How to Get Metadata from PostgreSQL System Catalogs | Ezz

PostgreSQL is a well-known database engine that allows you to write performant SQL queries.

In this tutorial, you’ll learn about the internal building blocks of PostgreSQL – also known as system catalogs – to see how the PostgreSQL backend is structured.

This tutorial aims to give you insights into how PostgreSQL system catalogs can help you manage your schemas, databases, tables, and even table columns.

What is a PostgreSQL system catalog?

When you set up PostgreSQL in your machine, you spin up a PostgreSQL cluster , a server that hosts databases.

This cluster has a set of catalogs. Each catalog is a collection of schemas, and each schema has a set of tables.

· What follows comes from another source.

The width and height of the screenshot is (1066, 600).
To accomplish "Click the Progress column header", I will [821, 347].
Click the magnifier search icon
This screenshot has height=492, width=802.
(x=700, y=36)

System catalogs are where a database management system stores schema metadata, such as information about databases, tables, and columns.

These catalogs are regular tables where you can manipulate data as you do with other tables. You can insert new rows, update values, add columns – or potentially mess up your system. So you shouldn’t change the system catalogs unless you really know what you’re doing.

A few system catalogs are shared across all databases in the PostgreSQL cluster. However, most system catalogs are database-specific.

Each system catalog name starts with “pg_”. PostgreSQL has some funny naming conventions for the column names of system catalogs. A high percentage of columns – if not all – have a prefix of a combination of three letters of the name after “pg_”. For example, the pg_database has columns starting with “dat”, like datname, which is the database name column.

A couple more examples are:

pg_proc , which has columns that start with “pro”.
pg_namespace , which has columns that begin with “nsp”.

Another interesting example is pg_class , which has columns that start with “rel”. This is because the pg_class catalog stores all information about tables and other objects that have columns. These kinds of objects are referred to as “relations”.

A typical example is a pg_constraint catalog, which stores primary, unique, and foreign keys and table constraints. Each column starts with “con” except for the oid column, which is the row identifier.

Getting started: Prerequisities

Following this tutorial, you’ll need to write SQL commands in your desired SQL client. You can also use CoderPad’s sandbox, which uses PostgreSQL 12.

One pro tip on CoderPad sandbox is to head over to the right terminal and run this to prettify the output of the SQL command:

coderpad=# \x

This is useful, especially if the record length is long. For example, this is before running \x :

And now, to prettify that mess, run \x on the terminal for expanded formatting for each record:

Why getting metadata is useful

Getting PostgreSQL metadata can help you have information about databases, tables, schema, indexes, columns, functions, and even size information.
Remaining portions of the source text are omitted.